With a focus on this question, Simsion takes us on a journey covering both the academic literature as well as conducting research from practitioner perspectives and experiences, thus providing us with a view into data modeling from many perspectives and angles. The book synthesizes information from 489 publications, summarizes the results of interviews with 17 of the top thought leaders in data modeling, shares the results of three carefully designed surveys, and shows us the results of three data modeling research projects where practitioners are asked to develop data models using different scenarios. Instead of focusing on his own views of data modeling from his vast experiences in academia and as an expert practitioner, he takes a step back and focuses on understanding and clearly articulating the views and experiences of others. He has succeeded in developing and publishing a four-year intensive study that includes over 450 participants with widely diverse data modeling backgrounds from non-modelers, novices, experts and thought leaders. The research activities were designed to produce statistically reliable findings by using a variety of different types of surveys, asking a broad mix of survey questions to diverse audiences, geographically dispersing the research across four countries and carefully analyzing the results using objective statistical methods. He then summarizes the findings of the research to form insightful conclusions.
There are four parts to this book. The first part introduces the questions and the approach. The second part reviews the theory of data modeling and focuses on academic and thought-leader perspectives.
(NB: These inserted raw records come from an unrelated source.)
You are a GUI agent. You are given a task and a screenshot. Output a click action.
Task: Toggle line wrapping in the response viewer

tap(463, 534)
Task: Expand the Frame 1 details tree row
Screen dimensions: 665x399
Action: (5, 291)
The third part presents the results of an examination of data modeling practice and practitioners via surveys and data modeling research exercises. The fourth part synthesizes the results and comments on the implications of this research.
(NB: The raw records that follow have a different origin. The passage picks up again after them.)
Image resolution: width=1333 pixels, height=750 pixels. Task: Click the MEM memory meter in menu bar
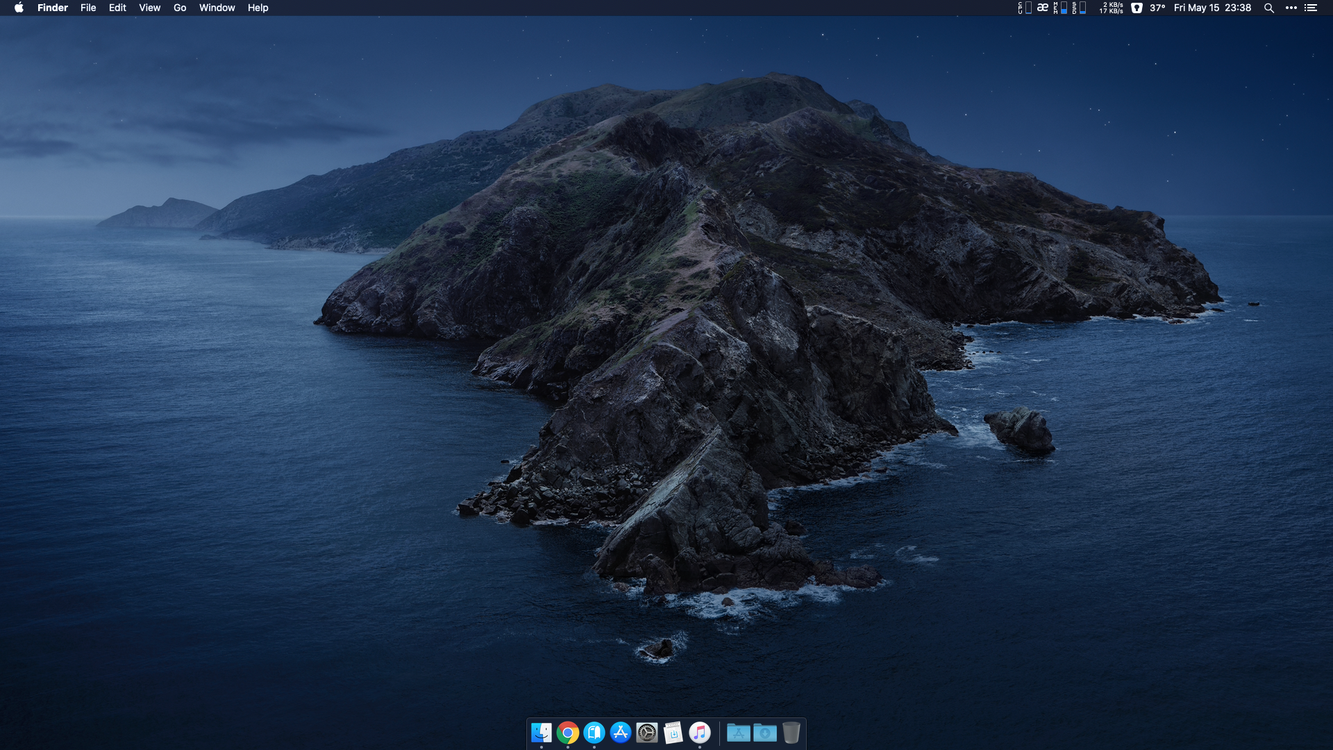coord(1060,8)
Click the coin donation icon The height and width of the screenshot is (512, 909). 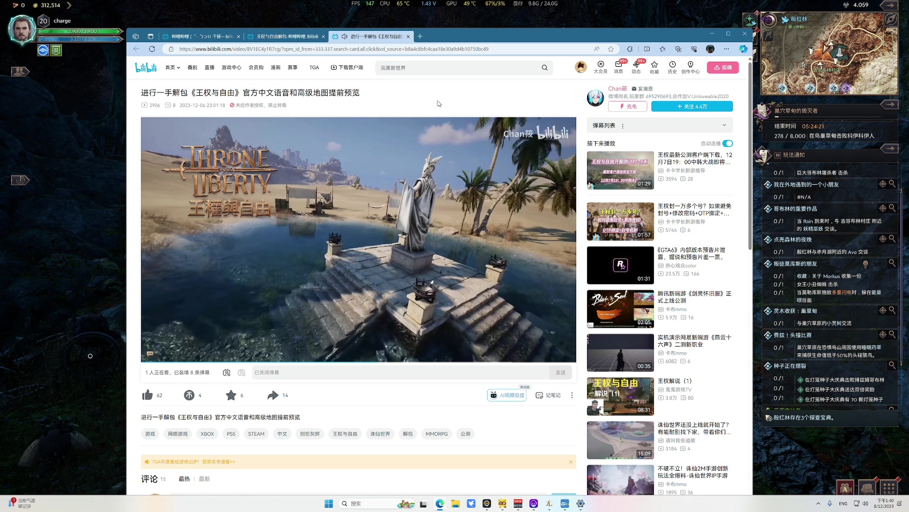189,395
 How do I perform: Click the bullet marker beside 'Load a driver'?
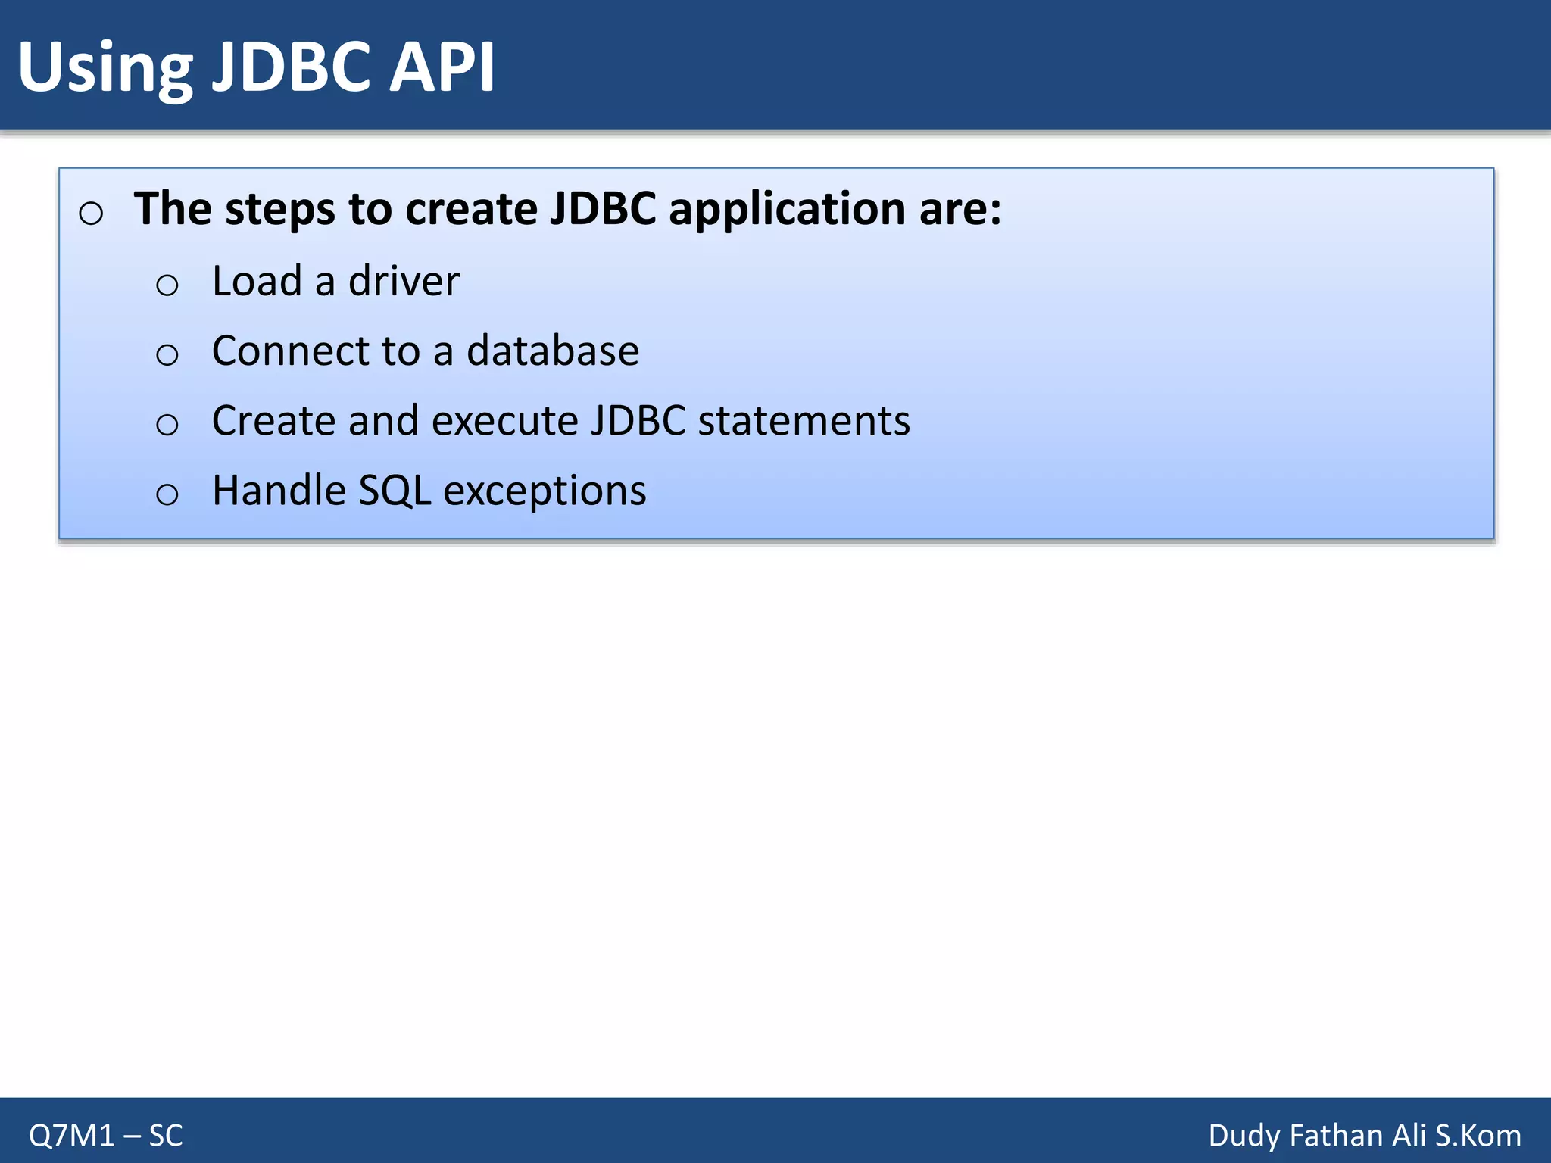tap(167, 285)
In the first part, Dr. Simsion frames the question of whether data modeling is more about description or design and states the strong conflicting views that exist. He shows that the literature more often refers to data modeling as a process of describing information requirements, which is a basic tenet that he courageously challenges throughout the book. He explains the importance of the question and how the understanding of this question is paramount to performing data modeling well. He also explains how he organizes the book using several frameworks such as Lawson's Characteristics of Design, a framework that describes questions to distinguish design from description, as well as the 4Ps framework (Environment (Press), Process, Product, Person). I found that the organization of the book facilitated the exploration of the question from a wide variety of viewpoints.
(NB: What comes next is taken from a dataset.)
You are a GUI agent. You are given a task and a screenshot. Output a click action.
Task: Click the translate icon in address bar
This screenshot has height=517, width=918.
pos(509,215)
In the second part on theory, Dr. Simsion provides extensive references to various definitions of data modeling, reviews each stage of the data modeling process in relation to the description/design question, relates Lawson's characteristics of design to data modeling, and shares the results of interviews with data modeling thought leaders regarding what they think regarding the nature of data modeling. He shares research on several interesting questions such as whether the data model is describing "what is" (descriptive) versus what "might be, could be or should be" (prescriptive), whether there is a correct or "gold" standard that most correctly models the information requirements, and how much of data modeling is about creativity. In one section, he provides a very useful breakdown of the main reasons why data models may vary for the same scenario, namely, because of construct choices (attribute versus and entity), levels of generalization and using different categorizations at the same level of generalization.
In the third part on data modeling practice, the book shares the process and results of three surveys and three data modeling research activities where data modeling practitioners are asked to create a data model for a given scenario (each research activity uses a different scenario). An impressive aspect of this study is the comprehensiveness of each research component and the idea that the question is asked from such different angles. For example, one survey focused on the scope and stages of data modeling to answer the questions, "Is this task data modeling?" and "Who is responsible for the task?" This survey raises questions and perceptions about the role of the data modeler in capturing requirements versus having information requirements presented to the modeler. Other surveys explored perceptions regarding the definition of data modeling as well as the characteristics of data modeling.